Board approves arts fee

By Dan Doren

DeKALB — Students might have to pay a new fee with the arrival of fiscal year 2021 but should also expect to see a decrease in charges on the whole.

The Board of Trustees voted unanimously to approve a recommendation regarding the costs of student general fees for fiscal year 2021 during its Dec. 5 meeting. General fees are levied on undergraduate students at a per-credit-hour rate for up to 12 credit hours a semester, according to the Office of the Bursar’s website.

The general fee pricing recommendation, which can be found in the meeting agenda, breaks down fees by category and notes the prospective difference in rates between fiscal year 2020 and fiscal year 2021. Fiscal year 2021 will begin July 1 and end June 30, 2021.

Contained within this recommendation is the introduction of an additional fee called the arts and culture fee, through which students would see an $0.80 charge per credit hour during the fee’s inaugural year, the recommendation says.

“We were, in this context of overall lowering the fees, able to institute a new arts and culture fee that will allow students to enjoy the wonderful productions of the School of Music and the School of Theatre and Dance without a direct cost to the students,” NIU President Lisa Freeman said at the meeting.

All other general fees would be lowered or kept flat under this proposal. With the arts and culture fee factored in, the fiscal year 2021 costs would be reduced by $3.67 per credit hour, according to the recommendation.

Among these reductions is a decrease in the health and wellness charge, which helps provide student access to Health Services and funds health education and awareness programs, the recommendation says. It would see a $1.08 decrease for fiscal year 2021, from $8.98 to $7.90 per credit hour.

“This [decrease] is largely because of the partnership we’ve been able to create with Northwestern,” Freeman said.

Northwestern Medicine assumed management responsibilities of the university’s Health Services in January.

In addition, the transportation access charge, which goes toward funding the HuskieLine bus service, parking and transportation services, would see a $3.03 decrease, from $11.53 to $8.50 per credit hour in fiscal year 2021, according to the recommendation.

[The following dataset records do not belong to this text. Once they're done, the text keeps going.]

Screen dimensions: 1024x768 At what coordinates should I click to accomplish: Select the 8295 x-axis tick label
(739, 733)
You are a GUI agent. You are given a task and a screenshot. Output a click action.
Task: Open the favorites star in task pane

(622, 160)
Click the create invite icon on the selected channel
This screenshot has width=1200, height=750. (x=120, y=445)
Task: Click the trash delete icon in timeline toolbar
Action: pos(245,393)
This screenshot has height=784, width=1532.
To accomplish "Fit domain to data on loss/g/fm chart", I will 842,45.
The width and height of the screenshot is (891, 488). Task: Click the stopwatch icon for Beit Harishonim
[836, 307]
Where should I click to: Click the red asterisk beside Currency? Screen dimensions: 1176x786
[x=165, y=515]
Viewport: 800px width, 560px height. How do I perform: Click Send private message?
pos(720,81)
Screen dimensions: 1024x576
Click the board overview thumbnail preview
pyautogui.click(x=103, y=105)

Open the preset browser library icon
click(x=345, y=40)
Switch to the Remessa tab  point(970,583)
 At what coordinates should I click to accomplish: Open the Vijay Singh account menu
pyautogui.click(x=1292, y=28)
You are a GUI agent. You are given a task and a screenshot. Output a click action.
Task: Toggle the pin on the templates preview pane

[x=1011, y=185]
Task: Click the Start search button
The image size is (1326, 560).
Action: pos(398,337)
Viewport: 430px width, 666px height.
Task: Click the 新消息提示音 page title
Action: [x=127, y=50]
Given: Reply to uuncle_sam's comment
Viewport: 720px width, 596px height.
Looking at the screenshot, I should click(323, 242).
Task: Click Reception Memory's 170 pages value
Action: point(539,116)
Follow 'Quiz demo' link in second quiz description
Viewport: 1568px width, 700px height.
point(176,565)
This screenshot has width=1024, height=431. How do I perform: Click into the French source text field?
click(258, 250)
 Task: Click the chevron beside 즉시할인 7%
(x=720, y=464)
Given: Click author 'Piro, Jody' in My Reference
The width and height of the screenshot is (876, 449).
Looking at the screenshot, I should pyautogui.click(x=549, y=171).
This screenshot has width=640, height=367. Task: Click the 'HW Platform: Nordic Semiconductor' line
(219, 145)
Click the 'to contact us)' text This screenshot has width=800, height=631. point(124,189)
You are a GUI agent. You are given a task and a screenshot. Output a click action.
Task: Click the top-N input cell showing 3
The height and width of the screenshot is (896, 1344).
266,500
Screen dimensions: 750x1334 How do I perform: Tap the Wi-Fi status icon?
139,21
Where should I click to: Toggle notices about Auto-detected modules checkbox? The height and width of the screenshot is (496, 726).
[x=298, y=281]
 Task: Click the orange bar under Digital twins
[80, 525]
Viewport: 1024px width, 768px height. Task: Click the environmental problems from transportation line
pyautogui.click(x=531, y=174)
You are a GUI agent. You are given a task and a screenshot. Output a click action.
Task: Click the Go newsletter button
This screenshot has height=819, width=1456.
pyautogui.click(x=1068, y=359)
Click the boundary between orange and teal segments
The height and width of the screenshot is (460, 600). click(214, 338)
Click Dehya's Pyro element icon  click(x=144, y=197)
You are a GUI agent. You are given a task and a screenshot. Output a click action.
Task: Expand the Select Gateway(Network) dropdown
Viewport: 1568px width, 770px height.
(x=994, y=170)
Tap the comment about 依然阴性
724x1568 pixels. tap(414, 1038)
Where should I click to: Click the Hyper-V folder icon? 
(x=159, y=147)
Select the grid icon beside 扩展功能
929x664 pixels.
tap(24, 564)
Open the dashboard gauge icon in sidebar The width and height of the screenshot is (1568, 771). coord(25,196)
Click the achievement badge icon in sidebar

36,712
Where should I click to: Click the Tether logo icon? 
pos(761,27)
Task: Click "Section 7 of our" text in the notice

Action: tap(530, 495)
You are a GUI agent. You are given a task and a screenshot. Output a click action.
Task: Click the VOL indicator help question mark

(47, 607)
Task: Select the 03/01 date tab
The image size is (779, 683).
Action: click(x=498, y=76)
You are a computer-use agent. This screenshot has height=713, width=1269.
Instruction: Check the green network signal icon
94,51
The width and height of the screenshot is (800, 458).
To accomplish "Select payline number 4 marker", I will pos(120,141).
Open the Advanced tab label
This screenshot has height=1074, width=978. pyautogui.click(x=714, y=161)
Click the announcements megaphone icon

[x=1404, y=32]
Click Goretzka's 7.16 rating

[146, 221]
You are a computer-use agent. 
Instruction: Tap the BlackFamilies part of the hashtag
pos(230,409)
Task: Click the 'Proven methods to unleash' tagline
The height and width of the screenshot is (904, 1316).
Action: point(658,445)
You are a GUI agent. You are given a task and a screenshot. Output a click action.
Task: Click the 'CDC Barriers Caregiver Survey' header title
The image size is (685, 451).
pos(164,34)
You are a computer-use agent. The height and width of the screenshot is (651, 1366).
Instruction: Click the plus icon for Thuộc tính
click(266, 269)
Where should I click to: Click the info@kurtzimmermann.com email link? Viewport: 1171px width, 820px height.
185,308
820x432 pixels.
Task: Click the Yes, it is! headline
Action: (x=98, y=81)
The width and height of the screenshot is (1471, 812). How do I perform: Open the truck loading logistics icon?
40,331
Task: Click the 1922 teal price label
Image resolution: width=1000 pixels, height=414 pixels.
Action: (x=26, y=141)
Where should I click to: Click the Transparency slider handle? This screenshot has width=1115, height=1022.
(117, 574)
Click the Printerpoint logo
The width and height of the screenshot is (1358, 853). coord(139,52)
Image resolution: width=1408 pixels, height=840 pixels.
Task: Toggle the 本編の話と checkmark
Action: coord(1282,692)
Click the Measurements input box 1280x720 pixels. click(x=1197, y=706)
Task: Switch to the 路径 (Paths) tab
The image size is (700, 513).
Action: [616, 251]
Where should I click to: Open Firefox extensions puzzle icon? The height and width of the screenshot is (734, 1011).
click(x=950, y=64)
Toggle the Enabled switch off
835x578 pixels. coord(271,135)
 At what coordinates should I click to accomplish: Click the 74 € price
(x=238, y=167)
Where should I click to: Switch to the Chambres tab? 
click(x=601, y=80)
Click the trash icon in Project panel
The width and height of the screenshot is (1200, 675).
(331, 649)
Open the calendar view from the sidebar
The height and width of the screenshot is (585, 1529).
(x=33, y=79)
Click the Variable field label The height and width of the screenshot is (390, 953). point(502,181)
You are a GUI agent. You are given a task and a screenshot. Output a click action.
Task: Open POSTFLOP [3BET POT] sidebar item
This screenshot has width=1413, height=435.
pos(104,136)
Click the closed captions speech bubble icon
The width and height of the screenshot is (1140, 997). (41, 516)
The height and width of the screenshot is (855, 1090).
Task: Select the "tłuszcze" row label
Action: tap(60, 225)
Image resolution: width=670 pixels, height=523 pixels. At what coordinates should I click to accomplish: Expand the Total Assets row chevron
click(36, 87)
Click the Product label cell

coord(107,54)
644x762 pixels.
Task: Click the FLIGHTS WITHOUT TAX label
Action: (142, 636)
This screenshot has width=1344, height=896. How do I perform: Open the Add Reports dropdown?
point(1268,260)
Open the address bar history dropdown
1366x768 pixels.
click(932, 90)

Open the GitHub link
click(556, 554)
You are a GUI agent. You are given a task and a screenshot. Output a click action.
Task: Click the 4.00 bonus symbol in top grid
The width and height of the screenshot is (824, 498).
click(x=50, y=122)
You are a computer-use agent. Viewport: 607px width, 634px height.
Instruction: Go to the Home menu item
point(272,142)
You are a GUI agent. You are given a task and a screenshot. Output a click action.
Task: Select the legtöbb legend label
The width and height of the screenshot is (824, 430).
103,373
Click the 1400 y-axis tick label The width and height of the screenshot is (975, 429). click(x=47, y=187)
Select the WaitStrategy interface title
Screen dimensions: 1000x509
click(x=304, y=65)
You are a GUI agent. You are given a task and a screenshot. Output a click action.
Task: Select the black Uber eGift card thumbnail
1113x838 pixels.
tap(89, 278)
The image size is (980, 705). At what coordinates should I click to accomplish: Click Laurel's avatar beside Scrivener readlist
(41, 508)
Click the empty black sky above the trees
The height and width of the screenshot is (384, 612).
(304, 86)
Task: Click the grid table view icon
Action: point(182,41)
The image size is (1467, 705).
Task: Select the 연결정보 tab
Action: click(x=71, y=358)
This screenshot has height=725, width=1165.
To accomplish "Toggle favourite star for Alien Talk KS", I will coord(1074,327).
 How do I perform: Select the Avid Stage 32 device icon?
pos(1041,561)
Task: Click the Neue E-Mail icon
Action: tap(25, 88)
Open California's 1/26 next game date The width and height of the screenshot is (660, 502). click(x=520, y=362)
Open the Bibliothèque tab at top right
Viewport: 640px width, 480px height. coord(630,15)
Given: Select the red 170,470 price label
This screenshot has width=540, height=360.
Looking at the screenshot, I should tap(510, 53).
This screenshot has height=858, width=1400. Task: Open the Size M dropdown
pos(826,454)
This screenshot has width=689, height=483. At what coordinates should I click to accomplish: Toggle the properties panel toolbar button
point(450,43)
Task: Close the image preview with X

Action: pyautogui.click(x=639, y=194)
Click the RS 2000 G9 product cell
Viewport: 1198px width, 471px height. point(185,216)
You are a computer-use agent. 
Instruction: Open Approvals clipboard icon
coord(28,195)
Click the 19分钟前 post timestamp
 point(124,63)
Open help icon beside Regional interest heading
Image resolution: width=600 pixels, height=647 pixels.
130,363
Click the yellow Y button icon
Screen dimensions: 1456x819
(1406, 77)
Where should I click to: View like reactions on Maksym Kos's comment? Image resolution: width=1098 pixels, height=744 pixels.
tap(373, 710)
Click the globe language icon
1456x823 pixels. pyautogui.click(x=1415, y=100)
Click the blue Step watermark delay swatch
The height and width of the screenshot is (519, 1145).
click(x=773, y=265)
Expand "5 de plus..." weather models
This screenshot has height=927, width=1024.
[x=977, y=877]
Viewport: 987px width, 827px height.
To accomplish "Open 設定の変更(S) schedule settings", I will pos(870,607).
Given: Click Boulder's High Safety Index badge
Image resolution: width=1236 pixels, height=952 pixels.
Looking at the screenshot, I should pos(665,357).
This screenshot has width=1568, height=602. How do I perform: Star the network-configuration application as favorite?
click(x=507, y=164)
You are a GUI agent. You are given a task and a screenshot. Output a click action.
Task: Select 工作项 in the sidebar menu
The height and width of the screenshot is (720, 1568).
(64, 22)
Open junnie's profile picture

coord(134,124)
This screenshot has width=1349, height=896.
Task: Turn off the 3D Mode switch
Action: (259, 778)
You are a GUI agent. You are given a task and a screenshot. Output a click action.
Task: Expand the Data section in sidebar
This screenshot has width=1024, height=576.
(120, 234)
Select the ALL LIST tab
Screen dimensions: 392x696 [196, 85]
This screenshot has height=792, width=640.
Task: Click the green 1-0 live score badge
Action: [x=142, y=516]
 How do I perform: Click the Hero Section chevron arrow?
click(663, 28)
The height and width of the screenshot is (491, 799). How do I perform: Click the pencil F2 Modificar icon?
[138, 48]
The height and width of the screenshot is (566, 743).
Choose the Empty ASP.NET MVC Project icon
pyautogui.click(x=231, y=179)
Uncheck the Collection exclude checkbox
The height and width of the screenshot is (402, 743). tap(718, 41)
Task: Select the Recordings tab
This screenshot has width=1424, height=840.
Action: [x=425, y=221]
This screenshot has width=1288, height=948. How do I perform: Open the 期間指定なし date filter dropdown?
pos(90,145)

“This is, again, because we were able to leverage relationships as resources through the partnership of the Huskie bus system, the HuskieLine and the city TransVAC line,” Freeman said.

HuskieLine and TransVAC merged services in August 2018.

Sarah McGill, vice president for Administration and Finance, and Beth Ingram, executive vice president and provost, are both responsible for the student fee process, Freeman said. McGill explained how students are involved in this process.

“We have a student fee committee,” McGill said. “As part of that committee, there’s membership that includes some of the administrative and academic areas, as well as … three to five student representatives that serve on that committee. There are different levels of involvement based on the student government, the speaker and other individuals that take part in those discussions.”